La FEB sur le début de négociations relatives au brexit : 'Limitons les dégâts'

Aujourd'hui démarrent les négociations sur la sortie du Royaume-Uni de l'Union européenne. Au cours des semaines et mois écoulés, nous avons appris que certains assureurs ont opté pour Bruxelles comme point de chute après le brexit. Pieter Timmermans, administrateur délégué de la Fédération des entreprises de Belgique (FEB) : "Il est évidemment positif qu'un nouvel assureur choisisse notre pays, mais cela ne veut pas dire que le brexit est positif. En effet, il aura un impact économique négatif certain, et ce tant pour le Royaume-Uni que pour l'Europe. Nous devons tâcher de limiter les dégâts."

Bart Croes / Sophie Sine, COMMUNICATION & EVENTS
19 juin 2017

Plusieurs études révèlent que parmi tous les Etats membres de l'UE, la Belgique, avec son économie ouverte, compte parmi les plus touchés par le brexit. Il faut à tout prix éviter un ‘cliff edge brexit’ où les Britanniques quitteraient l'UE sans accord de séparation et sans perspectives d'une relation commerciale future durable. La FEB insiste donc sur la négociation rapide d’un accord de libre-échange osé et ambitieux avec l'UE.  

Les négociations, qui en vertu des traités européens doivent être clôturées endéans les deux ans, devraient selon la FEB reposer sur trois éléments.

Primo, une approche constructive s'impose. Dès lors, les négociateurs des deux parties doivent tenter de limiter l'insécurité juridique. Concrètement, les négociations vont porter sur les modalités de la séparation, mais la FEB aimerait dès que possible entamer des discussions sur un futur accord de libre-échange, en commençant par les procédures et tarifs douaniers et les normes. Cela représente un grand pas vers la sécurité juridique.

Ensuite, le slogan ‘no deal is better than a bad deal’ de Theresa May ne tient pas la route. Tant les citoyens que les entreprises souffrent de l'incertitude quant aux engagements qui seront pris. D’après une étude du SPF Economie, l'impact se chiffrerait à environ 2,2 milliards EUR par an pour chacun des pays.

Enfin, il est peu probable qu'en deux ans, on règle à la fois la séparation et mette en place une nouvelle relation. La FEB estime dès lors nécessaire d'élaborer des dispositions transitoires visant à limiter l'insécurité juridique et à maintenir les flux commerciaux.

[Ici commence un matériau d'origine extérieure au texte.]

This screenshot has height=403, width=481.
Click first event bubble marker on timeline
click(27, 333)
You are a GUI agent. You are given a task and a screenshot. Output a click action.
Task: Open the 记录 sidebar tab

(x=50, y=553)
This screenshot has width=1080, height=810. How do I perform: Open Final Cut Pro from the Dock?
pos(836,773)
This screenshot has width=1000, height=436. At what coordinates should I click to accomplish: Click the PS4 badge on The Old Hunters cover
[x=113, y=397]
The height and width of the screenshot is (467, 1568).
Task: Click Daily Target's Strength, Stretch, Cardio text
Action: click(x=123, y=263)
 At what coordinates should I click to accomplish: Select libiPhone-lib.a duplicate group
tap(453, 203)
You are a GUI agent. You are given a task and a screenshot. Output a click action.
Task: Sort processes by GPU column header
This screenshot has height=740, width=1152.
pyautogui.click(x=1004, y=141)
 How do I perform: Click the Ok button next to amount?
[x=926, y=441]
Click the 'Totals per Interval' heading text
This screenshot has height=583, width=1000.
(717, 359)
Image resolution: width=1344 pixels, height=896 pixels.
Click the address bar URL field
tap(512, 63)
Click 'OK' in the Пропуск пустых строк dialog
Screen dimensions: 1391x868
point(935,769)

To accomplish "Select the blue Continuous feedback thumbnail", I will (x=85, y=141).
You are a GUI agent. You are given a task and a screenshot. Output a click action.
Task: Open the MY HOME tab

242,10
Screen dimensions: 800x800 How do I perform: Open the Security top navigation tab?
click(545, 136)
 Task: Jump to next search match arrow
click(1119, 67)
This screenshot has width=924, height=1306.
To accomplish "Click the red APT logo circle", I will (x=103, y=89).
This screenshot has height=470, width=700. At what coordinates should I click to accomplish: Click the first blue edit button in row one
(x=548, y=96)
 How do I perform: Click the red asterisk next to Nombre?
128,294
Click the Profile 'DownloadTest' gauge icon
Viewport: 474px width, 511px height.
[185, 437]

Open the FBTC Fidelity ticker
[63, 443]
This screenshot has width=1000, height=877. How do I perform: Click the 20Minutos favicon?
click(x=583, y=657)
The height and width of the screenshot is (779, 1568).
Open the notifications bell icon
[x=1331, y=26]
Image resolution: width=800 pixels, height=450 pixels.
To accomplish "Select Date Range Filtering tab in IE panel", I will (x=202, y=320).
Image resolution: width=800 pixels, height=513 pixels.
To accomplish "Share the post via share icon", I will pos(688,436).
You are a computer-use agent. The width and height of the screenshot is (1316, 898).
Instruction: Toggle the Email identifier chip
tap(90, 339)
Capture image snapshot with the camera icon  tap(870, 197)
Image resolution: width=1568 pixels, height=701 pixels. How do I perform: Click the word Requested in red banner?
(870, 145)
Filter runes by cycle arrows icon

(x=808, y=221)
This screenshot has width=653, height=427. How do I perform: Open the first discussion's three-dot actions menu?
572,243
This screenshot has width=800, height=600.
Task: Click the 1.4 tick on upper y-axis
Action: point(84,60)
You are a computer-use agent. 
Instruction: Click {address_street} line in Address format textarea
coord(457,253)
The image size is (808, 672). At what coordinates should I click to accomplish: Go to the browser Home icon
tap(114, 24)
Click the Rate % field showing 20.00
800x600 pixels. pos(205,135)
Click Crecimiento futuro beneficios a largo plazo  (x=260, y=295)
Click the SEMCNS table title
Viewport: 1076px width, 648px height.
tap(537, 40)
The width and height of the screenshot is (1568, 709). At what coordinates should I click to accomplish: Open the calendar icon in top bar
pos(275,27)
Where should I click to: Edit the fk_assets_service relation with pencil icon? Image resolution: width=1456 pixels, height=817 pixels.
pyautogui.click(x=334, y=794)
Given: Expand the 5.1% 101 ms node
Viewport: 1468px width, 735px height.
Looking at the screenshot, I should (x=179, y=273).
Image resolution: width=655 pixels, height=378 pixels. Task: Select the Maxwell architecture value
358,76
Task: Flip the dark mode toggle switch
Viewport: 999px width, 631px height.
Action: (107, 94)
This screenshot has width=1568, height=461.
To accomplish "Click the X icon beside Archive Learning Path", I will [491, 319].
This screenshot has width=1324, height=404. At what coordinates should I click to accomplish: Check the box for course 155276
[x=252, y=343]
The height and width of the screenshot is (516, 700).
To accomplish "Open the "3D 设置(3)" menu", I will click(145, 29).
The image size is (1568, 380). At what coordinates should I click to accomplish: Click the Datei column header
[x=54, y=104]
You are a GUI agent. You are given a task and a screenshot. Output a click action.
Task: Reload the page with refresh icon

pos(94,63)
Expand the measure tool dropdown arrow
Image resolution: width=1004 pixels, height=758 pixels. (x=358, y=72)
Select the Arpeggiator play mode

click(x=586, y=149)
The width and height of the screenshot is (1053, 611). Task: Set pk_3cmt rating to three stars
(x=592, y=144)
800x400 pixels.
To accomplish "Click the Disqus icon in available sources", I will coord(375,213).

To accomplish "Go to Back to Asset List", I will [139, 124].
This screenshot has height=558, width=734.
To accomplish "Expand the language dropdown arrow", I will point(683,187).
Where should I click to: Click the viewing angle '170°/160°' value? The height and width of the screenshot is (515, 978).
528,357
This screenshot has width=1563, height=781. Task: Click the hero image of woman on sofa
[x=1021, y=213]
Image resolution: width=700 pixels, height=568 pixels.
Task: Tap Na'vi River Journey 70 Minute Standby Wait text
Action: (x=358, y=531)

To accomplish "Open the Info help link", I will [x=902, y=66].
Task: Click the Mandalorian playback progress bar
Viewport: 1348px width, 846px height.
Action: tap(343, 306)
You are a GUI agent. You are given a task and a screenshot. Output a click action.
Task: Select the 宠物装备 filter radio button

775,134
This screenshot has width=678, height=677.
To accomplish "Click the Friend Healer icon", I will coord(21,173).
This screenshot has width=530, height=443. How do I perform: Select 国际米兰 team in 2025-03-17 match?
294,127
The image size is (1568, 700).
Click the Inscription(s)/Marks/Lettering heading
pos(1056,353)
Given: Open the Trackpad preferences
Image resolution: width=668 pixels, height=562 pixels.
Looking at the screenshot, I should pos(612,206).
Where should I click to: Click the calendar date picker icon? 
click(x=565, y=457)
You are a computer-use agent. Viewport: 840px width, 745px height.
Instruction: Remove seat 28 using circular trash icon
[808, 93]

"Nous devons opter pour un ‘proper brexit’, tout en étant conscients qu'une séparation constitue d'office une situation lose-lose pour les deux parties. De plus, notre pays peut lui-même tenter d'attirer des investissements britanniques et par extension étrangers en général. Pour ce faire, trois éléments sont essentiels : un cadre juridique sûr pour un impôt des sociétés réduit, une solution à nos embouteillages et un pacte énergétique.", conclut Pieter Timmermans.

Helpdesk

Le jour suivant le référendum, la FEB avait mis en place un helpdesk en ligne permettant aux entreprises inquiètes de poser des questions sur l'impact éventuel qu’aurait sur elles le brexit. Ces questions sont traitées par le SPF Economie et les administrations compétentes et les réponses sont ensuite mises en ligne par la FEB à l'intention des entreprises. Maintenant que les négociations vont démarrer, la FEB s'attend à recevoir de nouvelles questions des entreprises. L'outil en ligne restera donc disponible à l'avenir.